Web analytics is changing significantly ever since Google announced it was sunsetting Google Universal Analytics and replacing it with Google Analytics 4.

The metrics from your website will tell you where people are engaging, what content they are interested in and a whole host of other important metrics related to how they interact with your site.

You need to get into Google Analytics 4 in a big way right now so you understand your website and how people interact with it.

SEO (Search Engine Optimisation) analytics

Many clients and SEOs are overly focused on RANKINGS.

The key to SEO is to understand its impact on business PROFIT. You need to use your data and measurement platforms to report on how much money you made from ORGANIC SEARCH. This is the only really valuable SEO metric.

Number of links, rankings and other vanity metrics don’t help unless your SEO efforts result in increased revenue – this is a BUSINESS after all, right?!

Make the time to understand which organic search keywords are driving the right type of traffic that convert into sales and revenue – and put your SEO focus behind these keywords.

SEOs can get a great deal of insight from paid search keywords to understand where “the money” is.
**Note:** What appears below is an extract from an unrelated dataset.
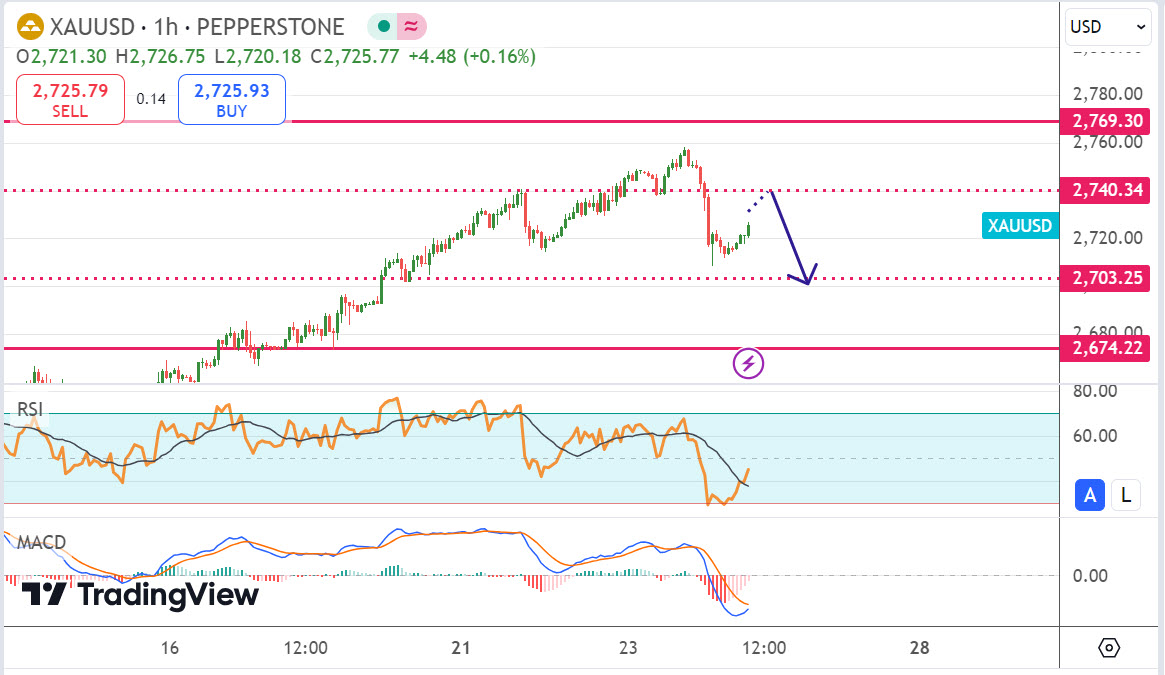Click the pink approximate-sign data icon

410,27
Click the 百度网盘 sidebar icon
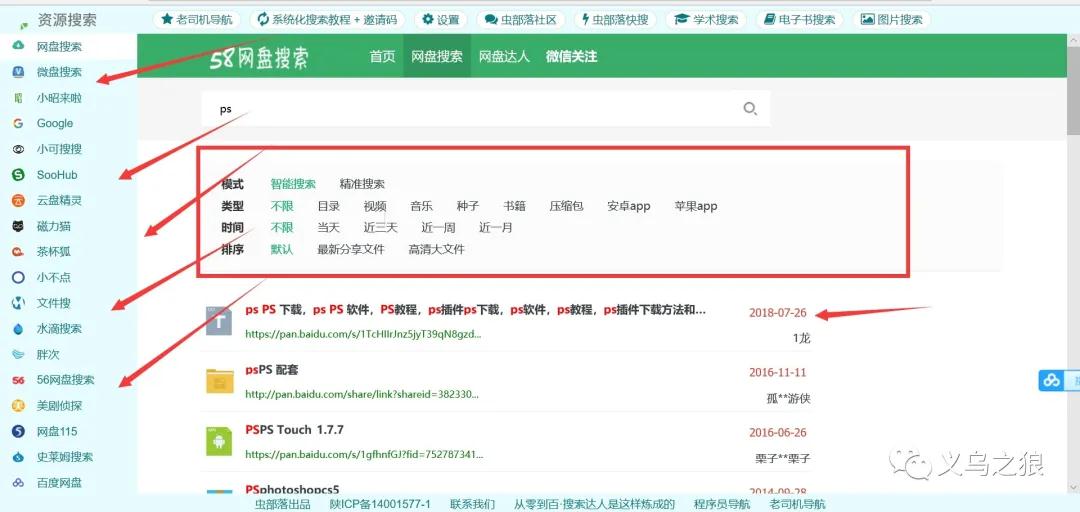Viewport: 1080px width, 512px height. [18, 483]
This will help to choose the right keywords to try and rank for.

Digital analytics tools

Digital can be measured in more ways than you can imagine. There are a massive number of reporting and analytics tools out there.
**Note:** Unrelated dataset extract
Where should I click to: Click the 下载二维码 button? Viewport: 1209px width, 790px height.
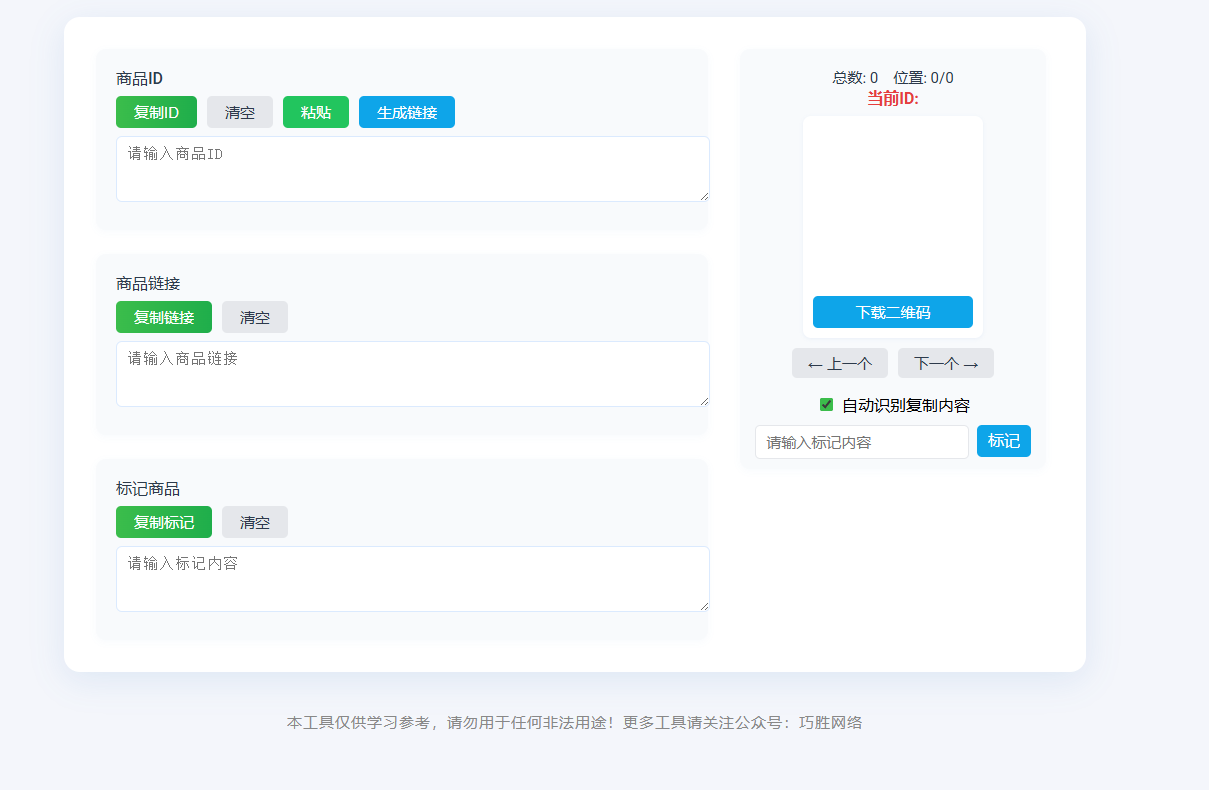(x=892, y=312)
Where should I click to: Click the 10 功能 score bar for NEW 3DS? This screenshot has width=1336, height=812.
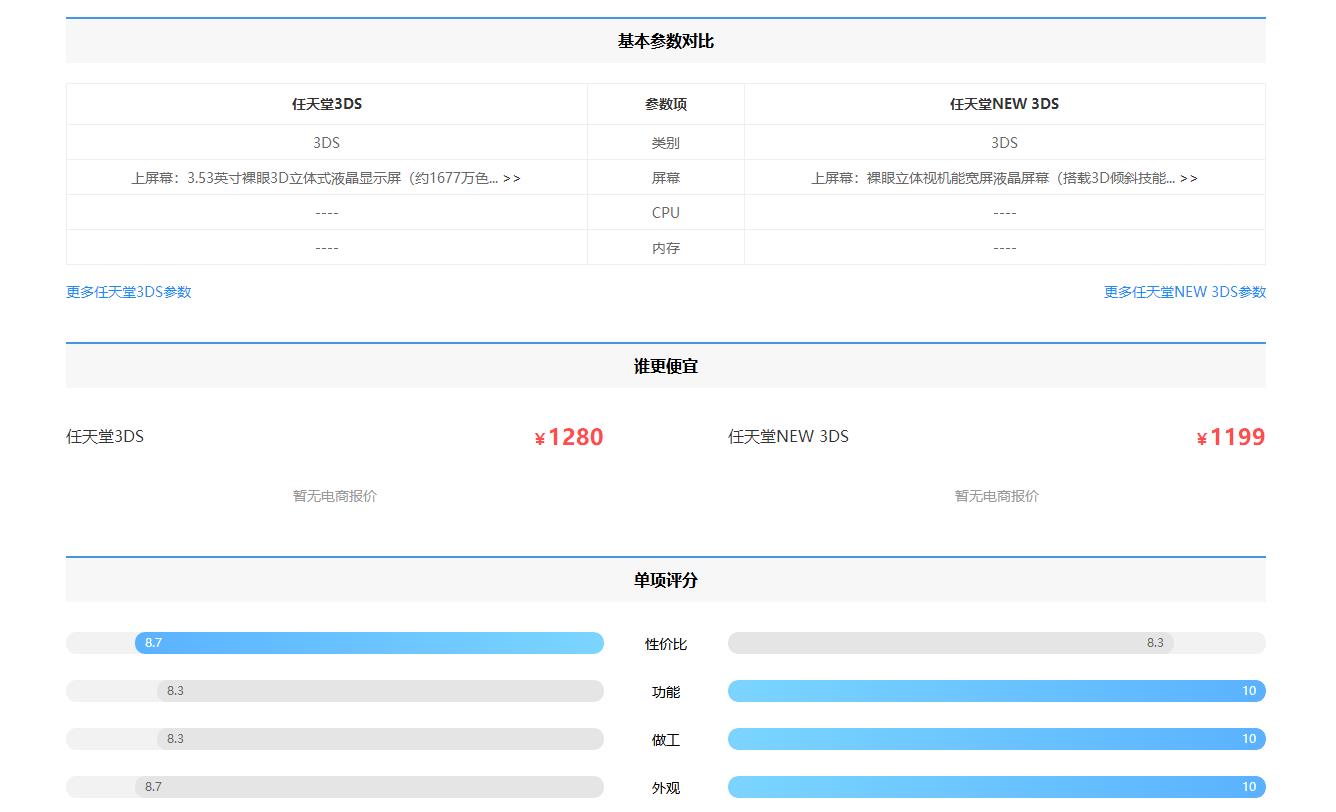coord(996,690)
Let’s look at some of the important ones.

Google Analytics 4: critical to understand how people interact with your website

Facebook and Google Ads native reporting: the ad platforms have their own reporting interfaces.

SEMRush and AHREFs: these are the gold-standard for SEO metrics and will give you a good idea of whether your SEO efforts are paying off.
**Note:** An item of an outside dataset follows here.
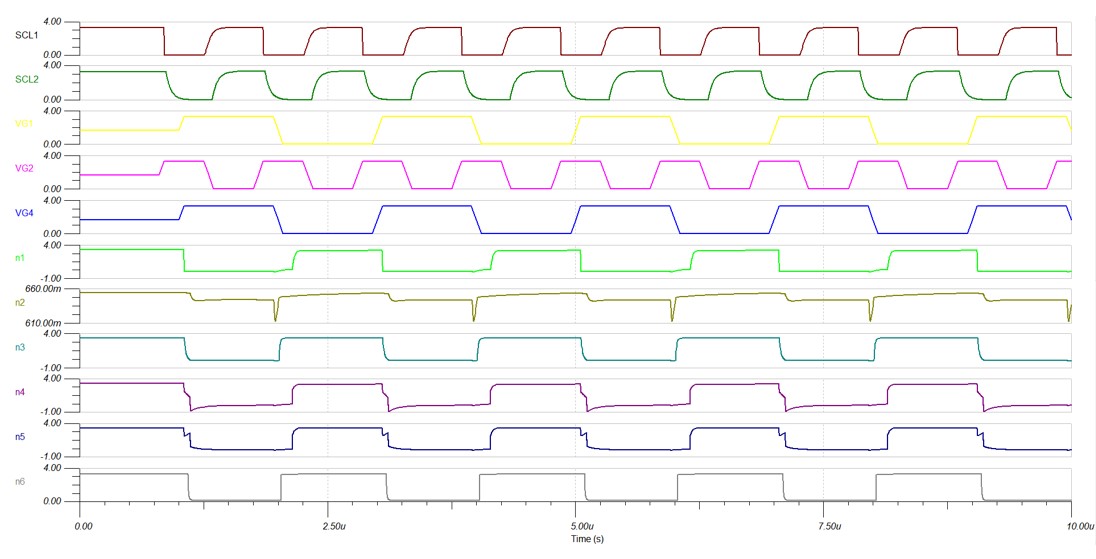Viewport: 1096px width, 559px height.
Task: Select the n3 trace label
Action: click(20, 347)
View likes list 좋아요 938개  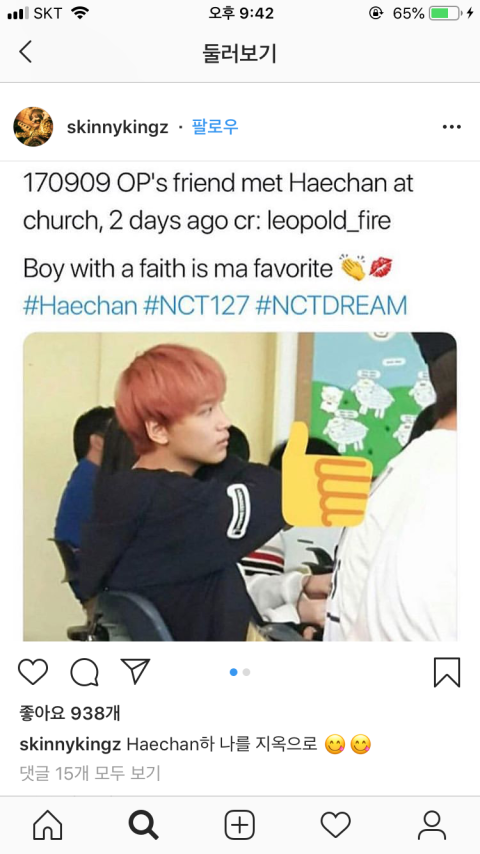point(70,712)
Google Search Console: gives web masters and SEOs insights into website performance, technical considerations, keywords driving organic search traffic and if there are any manual actions (penalties) against the website.

Email marketing platform analytics: all good marketing automation platforms will have built in reporting and analytics dashboards you can use to track the important KPIs I mentioned above.

Heatmapping platforms like Crazy Egg and Hotjar will give further insights into how people are interacting with your website.

Your CRM platform (SalesForce, ActiveCampaign, Hubspot, Marketo and more) is where your customer data lives. This is where all the leads and sales data sits so you can understand exactly what marketing actions are having a positive impact on the business.

It’s critical that all your marketing campaigns are tagged and tracked. This allows you to allocate a unique ID to each campaign and then, when somebody buys something, enrols or signs up, you know which marketing campaign they engaged with.

UTM tagging and tracking is the best way to track campaigns currently. You can find the UTM URL builder tool here.

Digital reporting and dashboards

All this data! What are you going to do with it all?

The key to proper reporting is to turn data into INSIGHTS. So what if you are able to measure and report on every little click – it means nothing if you cannot gain some insight that will result in action to improve the business.

You will need a BI specialist to help convert all the data streams into insights through decent reports and dashboards. There are incredibly powerful data visualisation tools available now (including Tableau, Google Data Studio, Power BI and more) and your BI team can help.

The future of digital marketing

Wow. We’re here. It’s the end of the article – but the future of digital looks really bright.

Current trends point towards a greater reliance on data while being mindful of privacy issues.

We’re seeing some incredible AI technology being used in marketing to make our lives easier. The bots will work besides us in the future and we need to understand the value that collaboration will bring.

Marketing has changed and is no longer about award winning campaigns and the best creative. It’s more and more about data.

We can now launch and scale campaigns to highly specific audiences and measure the revenue increase in real-time. That’s the power of digital.

The data that matters is the data that says your customers are happy – so make sure your customers are the absolute center of everything you do.